── Material for this task ──
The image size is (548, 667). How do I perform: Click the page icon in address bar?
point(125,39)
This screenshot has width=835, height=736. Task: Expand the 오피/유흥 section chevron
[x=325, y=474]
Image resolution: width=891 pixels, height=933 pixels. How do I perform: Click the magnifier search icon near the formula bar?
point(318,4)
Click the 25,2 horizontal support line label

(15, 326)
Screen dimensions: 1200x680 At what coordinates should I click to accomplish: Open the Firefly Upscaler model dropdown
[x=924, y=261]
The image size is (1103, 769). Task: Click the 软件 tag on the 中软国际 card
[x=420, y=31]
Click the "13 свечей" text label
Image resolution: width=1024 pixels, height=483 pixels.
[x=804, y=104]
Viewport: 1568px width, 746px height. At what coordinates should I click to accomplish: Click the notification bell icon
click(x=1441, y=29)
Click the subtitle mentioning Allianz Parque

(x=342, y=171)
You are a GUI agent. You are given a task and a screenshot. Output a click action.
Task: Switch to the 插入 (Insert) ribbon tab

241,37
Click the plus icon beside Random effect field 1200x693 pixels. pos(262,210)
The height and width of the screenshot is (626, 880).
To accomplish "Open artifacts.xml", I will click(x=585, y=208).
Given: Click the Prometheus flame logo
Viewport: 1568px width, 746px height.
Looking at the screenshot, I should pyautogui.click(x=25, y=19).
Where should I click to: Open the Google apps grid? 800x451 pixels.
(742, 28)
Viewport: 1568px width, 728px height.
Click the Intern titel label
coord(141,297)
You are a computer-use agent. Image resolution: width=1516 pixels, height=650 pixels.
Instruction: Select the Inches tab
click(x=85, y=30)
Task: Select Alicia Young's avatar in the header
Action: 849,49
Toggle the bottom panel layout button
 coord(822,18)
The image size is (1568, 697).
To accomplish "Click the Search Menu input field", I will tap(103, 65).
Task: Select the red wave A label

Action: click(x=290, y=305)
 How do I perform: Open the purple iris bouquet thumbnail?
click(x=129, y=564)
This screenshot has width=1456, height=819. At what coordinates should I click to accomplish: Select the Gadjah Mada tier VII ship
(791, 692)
───
- What you need to do: Using the data above, return each line exactly as written.

- Answer area:
The image size is (548, 667). How do I perform: Click the page icon in address bar?
point(125,39)
This screenshot has width=835, height=736. Task: Expand the 오피/유흥 section chevron
[x=325, y=474]
Image resolution: width=891 pixels, height=933 pixels. How do I perform: Click the magnifier search icon near the formula bar?
point(318,4)
Click the 25,2 horizontal support line label

(15, 326)
Screen dimensions: 1200x680 At what coordinates should I click to accomplish: Open the Firefly Upscaler model dropdown
[x=924, y=261]
The image size is (1103, 769). Task: Click the 软件 tag on the 中软国际 card
[x=420, y=31]
Click the "13 свечей" text label
Image resolution: width=1024 pixels, height=483 pixels.
[x=804, y=104]
Viewport: 1568px width, 746px height. At what coordinates should I click to accomplish: Click the notification bell icon
click(x=1441, y=29)
Click the subtitle mentioning Allianz Parque

(x=342, y=171)
You are a GUI agent. You are given a task and a screenshot. Output a click action.
Task: Switch to the 插入 (Insert) ribbon tab

241,37
Click the plus icon beside Random effect field 1200x693 pixels. pos(262,210)
The height and width of the screenshot is (626, 880).
To accomplish "Open artifacts.xml", I will click(x=585, y=208).
Given: Click the Prometheus flame logo
Viewport: 1568px width, 746px height.
Looking at the screenshot, I should pyautogui.click(x=25, y=19).
Where should I click to: Open the Google apps grid? 800x451 pixels.
(742, 28)
Viewport: 1568px width, 728px height.
Click the Intern titel label
coord(141,297)
You are a computer-use agent. Image resolution: width=1516 pixels, height=650 pixels.
Instruction: Select the Inches tab
click(x=85, y=30)
Task: Select Alicia Young's avatar in the header
Action: 849,49
Toggle the bottom panel layout button
 coord(822,18)
The image size is (1568, 697).
To accomplish "Click the Search Menu input field", I will tap(103, 65).
Task: Select the red wave A label

Action: click(x=290, y=305)
 How do I perform: Open the purple iris bouquet thumbnail?
click(x=129, y=564)
This screenshot has width=1456, height=819. At what coordinates should I click to accomplish: Select the Gadjah Mada tier VII ship
(791, 692)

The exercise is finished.